BEGIN DATA EXTRACTS
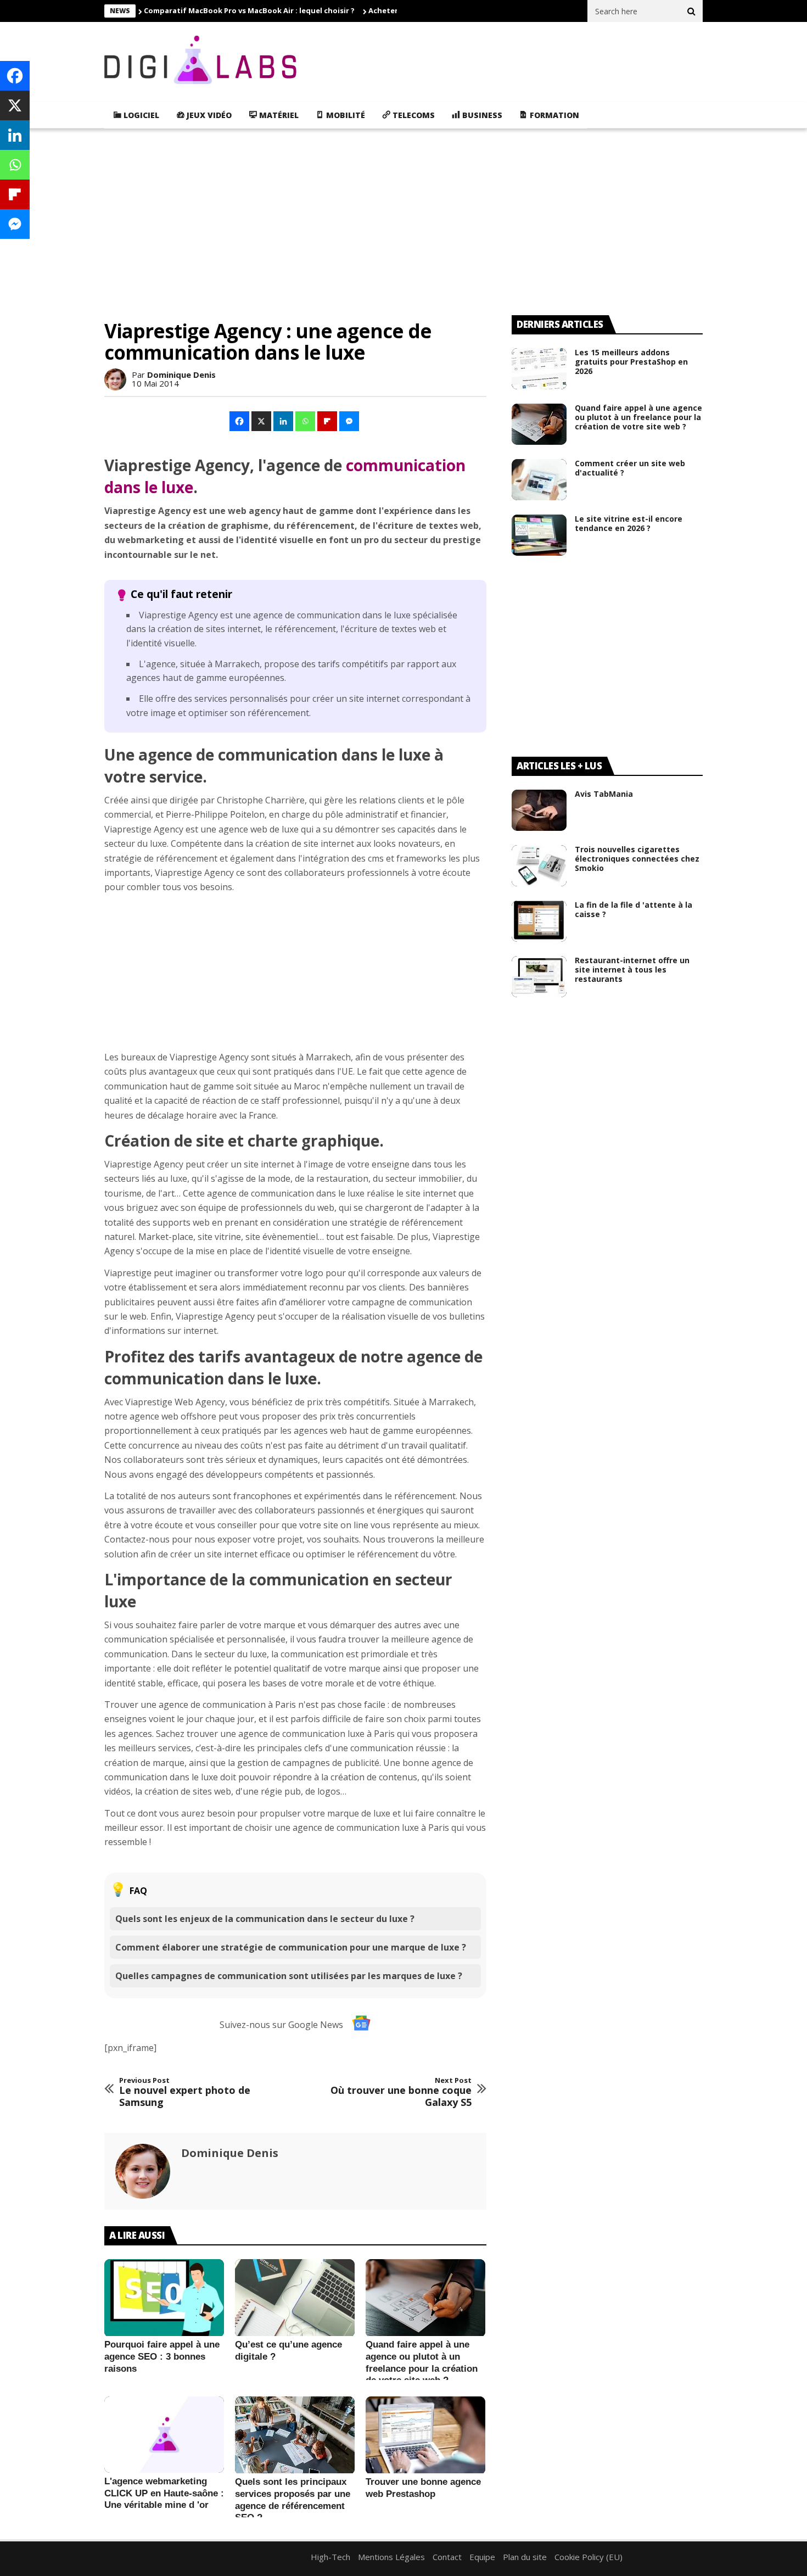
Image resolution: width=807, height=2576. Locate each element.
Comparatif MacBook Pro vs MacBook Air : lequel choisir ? (249, 10)
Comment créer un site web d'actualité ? (630, 468)
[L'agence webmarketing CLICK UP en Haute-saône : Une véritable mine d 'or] (164, 2434)
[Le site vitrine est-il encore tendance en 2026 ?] (539, 535)
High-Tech (330, 2556)
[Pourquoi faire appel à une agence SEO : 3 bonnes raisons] (164, 2298)
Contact (447, 2556)
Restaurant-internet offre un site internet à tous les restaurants (632, 969)
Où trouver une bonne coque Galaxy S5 (401, 2092)
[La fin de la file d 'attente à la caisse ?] (539, 921)
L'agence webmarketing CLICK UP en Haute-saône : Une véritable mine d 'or (164, 2493)
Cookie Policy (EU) (588, 2556)
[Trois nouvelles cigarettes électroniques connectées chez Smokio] (539, 865)
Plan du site (525, 2556)
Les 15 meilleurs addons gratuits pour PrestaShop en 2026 (631, 361)
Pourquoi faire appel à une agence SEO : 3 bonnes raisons (162, 2356)
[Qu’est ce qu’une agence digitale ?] (295, 2298)
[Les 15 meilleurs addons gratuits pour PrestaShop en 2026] (539, 368)
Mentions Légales (391, 2556)
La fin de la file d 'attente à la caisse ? (633, 909)
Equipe (482, 2556)
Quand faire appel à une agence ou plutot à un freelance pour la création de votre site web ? (638, 417)
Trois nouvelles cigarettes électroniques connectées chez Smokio (637, 858)
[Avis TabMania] (539, 810)
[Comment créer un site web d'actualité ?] (539, 479)
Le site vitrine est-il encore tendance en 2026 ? (628, 523)
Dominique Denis (181, 374)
END DATA EXTRACTS
→ WHAT YOU NEED TO DO
Go over the data above and copy every line that has the word "appel" in it.

→ REPLY
[Pourquoi faire appel à une agence SEO : 3 bonnes raisons] (164, 2298)
Pourquoi faire appel à une agence SEO : 3 bonnes raisons (162, 2356)
Quand faire appel à une agence ou plutot à un freelance pour la création de votre site web ? (638, 417)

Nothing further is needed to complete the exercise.